As isotropy-based protection level makes full use of the posterior residual information, it can reflect the undetected gross error. However, the variance-based protection level does not take advantage of the posterior residual information.
The reliability and the accuracy of the protection level need to be verified by experiment. It is important to choose a suitable experiment station, which must meet two requirements. First, the measurement environment of station should be similar to the Arctic marine environment. Second, the station should have a high-precision external inspection standard.

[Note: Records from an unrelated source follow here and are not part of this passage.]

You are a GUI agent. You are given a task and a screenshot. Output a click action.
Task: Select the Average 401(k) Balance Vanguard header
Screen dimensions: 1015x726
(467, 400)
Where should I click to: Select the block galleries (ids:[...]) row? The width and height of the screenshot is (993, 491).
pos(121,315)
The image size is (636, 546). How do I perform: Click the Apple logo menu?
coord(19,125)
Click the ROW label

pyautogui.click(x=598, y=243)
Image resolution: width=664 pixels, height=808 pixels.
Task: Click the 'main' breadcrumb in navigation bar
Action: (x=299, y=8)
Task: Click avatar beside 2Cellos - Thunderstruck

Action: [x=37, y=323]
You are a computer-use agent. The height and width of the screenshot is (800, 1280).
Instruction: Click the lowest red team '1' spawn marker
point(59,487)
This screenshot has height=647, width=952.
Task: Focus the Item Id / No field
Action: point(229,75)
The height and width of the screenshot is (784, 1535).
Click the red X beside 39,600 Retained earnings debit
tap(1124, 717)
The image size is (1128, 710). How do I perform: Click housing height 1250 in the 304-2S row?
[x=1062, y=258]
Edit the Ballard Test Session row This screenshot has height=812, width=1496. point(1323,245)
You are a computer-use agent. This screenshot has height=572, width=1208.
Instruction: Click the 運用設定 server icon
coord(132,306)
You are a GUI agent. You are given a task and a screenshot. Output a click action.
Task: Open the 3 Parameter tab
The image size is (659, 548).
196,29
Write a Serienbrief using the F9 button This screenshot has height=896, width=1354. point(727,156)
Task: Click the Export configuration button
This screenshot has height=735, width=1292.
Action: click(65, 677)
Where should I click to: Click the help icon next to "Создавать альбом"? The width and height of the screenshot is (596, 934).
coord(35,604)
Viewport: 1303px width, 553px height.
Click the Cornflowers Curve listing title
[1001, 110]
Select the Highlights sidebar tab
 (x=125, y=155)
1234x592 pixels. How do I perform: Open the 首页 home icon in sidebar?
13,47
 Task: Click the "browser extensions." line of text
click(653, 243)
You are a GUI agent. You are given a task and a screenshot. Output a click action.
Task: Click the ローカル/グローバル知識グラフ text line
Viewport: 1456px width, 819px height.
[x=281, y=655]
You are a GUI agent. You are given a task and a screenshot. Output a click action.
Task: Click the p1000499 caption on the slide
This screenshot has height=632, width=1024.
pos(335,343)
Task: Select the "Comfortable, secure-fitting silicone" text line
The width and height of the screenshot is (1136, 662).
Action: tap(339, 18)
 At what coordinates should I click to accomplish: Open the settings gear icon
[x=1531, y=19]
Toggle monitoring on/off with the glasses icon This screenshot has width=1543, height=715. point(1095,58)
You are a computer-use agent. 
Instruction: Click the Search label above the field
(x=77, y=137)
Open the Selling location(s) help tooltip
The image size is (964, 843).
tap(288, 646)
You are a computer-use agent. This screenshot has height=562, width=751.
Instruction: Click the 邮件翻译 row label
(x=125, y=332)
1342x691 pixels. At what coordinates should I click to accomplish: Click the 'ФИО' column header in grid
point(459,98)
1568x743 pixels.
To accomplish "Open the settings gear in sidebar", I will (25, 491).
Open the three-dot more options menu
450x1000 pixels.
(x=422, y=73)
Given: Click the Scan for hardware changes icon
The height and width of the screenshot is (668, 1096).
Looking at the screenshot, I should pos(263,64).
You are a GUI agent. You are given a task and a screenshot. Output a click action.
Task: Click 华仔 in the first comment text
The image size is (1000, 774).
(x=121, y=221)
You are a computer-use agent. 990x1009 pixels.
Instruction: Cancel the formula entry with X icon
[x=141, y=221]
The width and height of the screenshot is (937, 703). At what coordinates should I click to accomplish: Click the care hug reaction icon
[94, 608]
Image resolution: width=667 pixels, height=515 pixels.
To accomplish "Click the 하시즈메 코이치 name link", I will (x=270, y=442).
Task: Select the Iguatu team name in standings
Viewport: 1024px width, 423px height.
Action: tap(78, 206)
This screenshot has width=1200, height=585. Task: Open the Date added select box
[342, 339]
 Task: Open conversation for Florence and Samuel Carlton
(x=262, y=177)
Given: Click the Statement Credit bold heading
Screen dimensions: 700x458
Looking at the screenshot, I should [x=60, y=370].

Based on the above requirements, the IGS station of Tixi was selected, which has known high precise coordinates. Experiment downloaded Tixi Station data of August 3, 2018 from the IGS website. Then the data was used to calculate the variance-based protection level and the isotropy-based protection level. The positional bias was obtained from the difference between the PPP result in pseudo-kinematic mode and the known coordinates of the IGS station with high precision.
Figure 1 shows the relationship between the PPP positional bias and the variance-based protection level, while Fig. 2 shows the relationship between the PPP positional bias and the isotropy-based protection level. The green lines in Figs 1a and 2a represent the PPP positional bias in north and east direction. The blue line in Fig. 1a represents the horizontal variance-based protection level calculated by Eq. (10), in which $ {k_H} $ is 6.18. The red line in Fig. 2a represents the horizontal isotropy-based protection level calculated by Eq. (11), in which the confidence level is set to 99.9% (Miguel and Joaquin, 2009). Moreover, the green line in Fig. 1b represents the PPP positional bias in up direction. The blue line in Fig. 1b represents the vertical variance-based protection level calculated by Eq. (10), in which $ {k_U} $ is 5.33 . The red line in Fig. 2b represents the vertical isotropy-based protection level calculated by Eq. (11), in which the confidence level is set to 99.9% (Miguel and Joaquin, 2009).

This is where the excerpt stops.